==== Excerpt provided

Answers and Discussions for

ECE Ph.D. Qualifying Exam PE-1 August 2010



Recycled Information from Problem 1

Create and Solve Magnetic Equivalent Circuit

Magnetic Equivalent Circuit of UU Core Inductor

$ \begin{align} G(g) &= \frac{\mu_r w_u d_u}{2 d_s d_u + d_u^2 + w_s w_u + w_u^2 + \mu_r d_u g} \\ \lambda_1(i_1,i_2,g) &= \frac{1}{2}N^2 \mu_0 \ell (i_1 + i_2) G(g) \\ \lambda_2(i_1,i_2,g) &= \lambda_1(i_1,i_2,g) \end{align} $

Problem 2

The magnetic equivalent circuit (MEC) used in Problem 1 provides useful information for Problem 2. The current waveforms are $ i_1(t) = 0 \; \forall t $ (open circuited) and $ i_2(t) = I_2 \cos(\omega_e t) $ while the airgap distance $ g $ remains fixed.

The voltage equation for the first coil may be written down.

========
==== Data

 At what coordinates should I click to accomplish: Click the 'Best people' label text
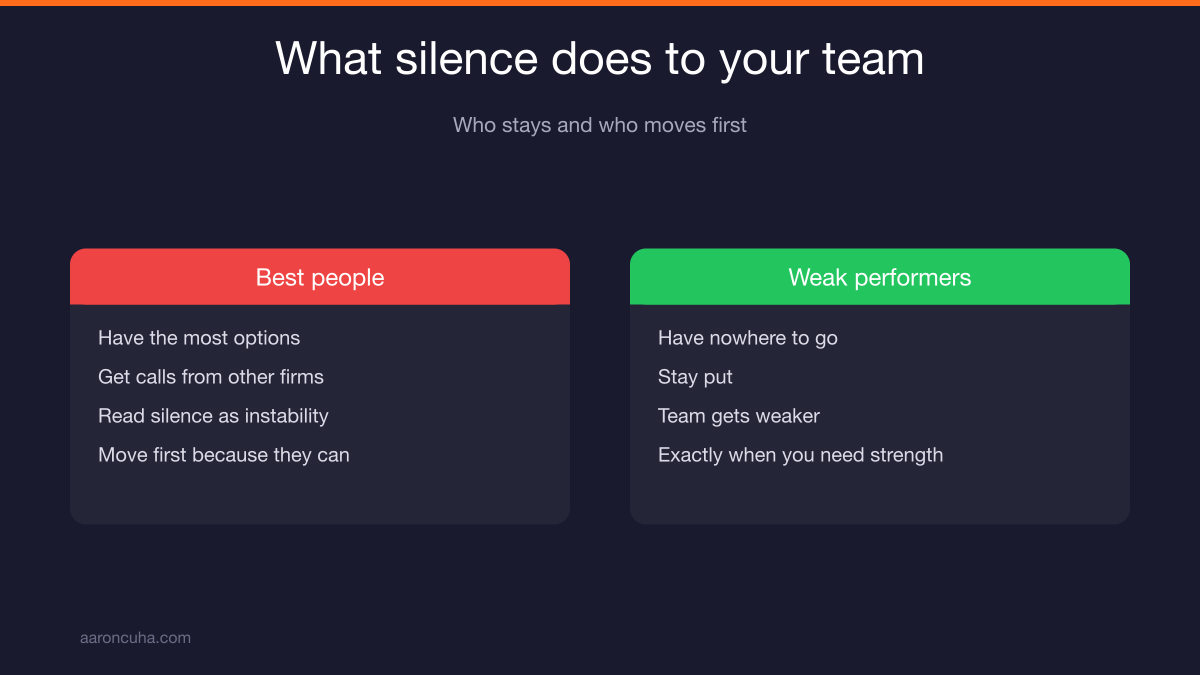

========

● Set tasks:
1. Using the qualifying exam page, decide whether each statement agrees with it. Answer yes or no and quote the words that settle it: (a) In Problem 2, the airgap distance changes over time. (b) The exam took place in August 2010. (c) The magnetic equivalent circuit shown is for a UU core inductor.
2. Write out everything in the qualifying exam page from "Magnetic Equivalent Circuit of" down to "be written down.", swapping "coil" for "winding".
The material has nothing to do with the exam page.

● Task-by-task answers:
1.
(a) No: "while the airgap distance $ g $ remains fixed"
(b) Yes: "ECE Ph.D. Qualifying Exam PE-1 August 2010"
(c) Yes: "Magnetic Equivalent Circuit of UU Core Inductor"

2.
Magnetic Equivalent Circuit of UU Core Inductor

$ \begin{align} G(g) &= \frac{\mu_r w_u d_u}{2 d_s d_u + d_u^2 + w_s w_u + w_u^2 + \mu_r d_u g} \\ \lambda_1(i_1,i_2,g) &= \frac{1}{2}N^2 \mu_0 \ell (i_1 + i_2) G(g) \\ \lambda_2(i_1,i_2,g) &= \lambda_1(i_1,i_2,g) \end{align} $

Problem 2

The magnetic equivalent circuit (MEC) used in Problem 1 provides useful information for Problem 2. The current waveforms are $ i_1(t) = 0 \; \forall t $ (open circuited) and $ i_2(t) = I_2 \cos(\omega_e t) $ while the airgap distance $ g $ remains fixed.

The voltage equation for the first winding may be written down.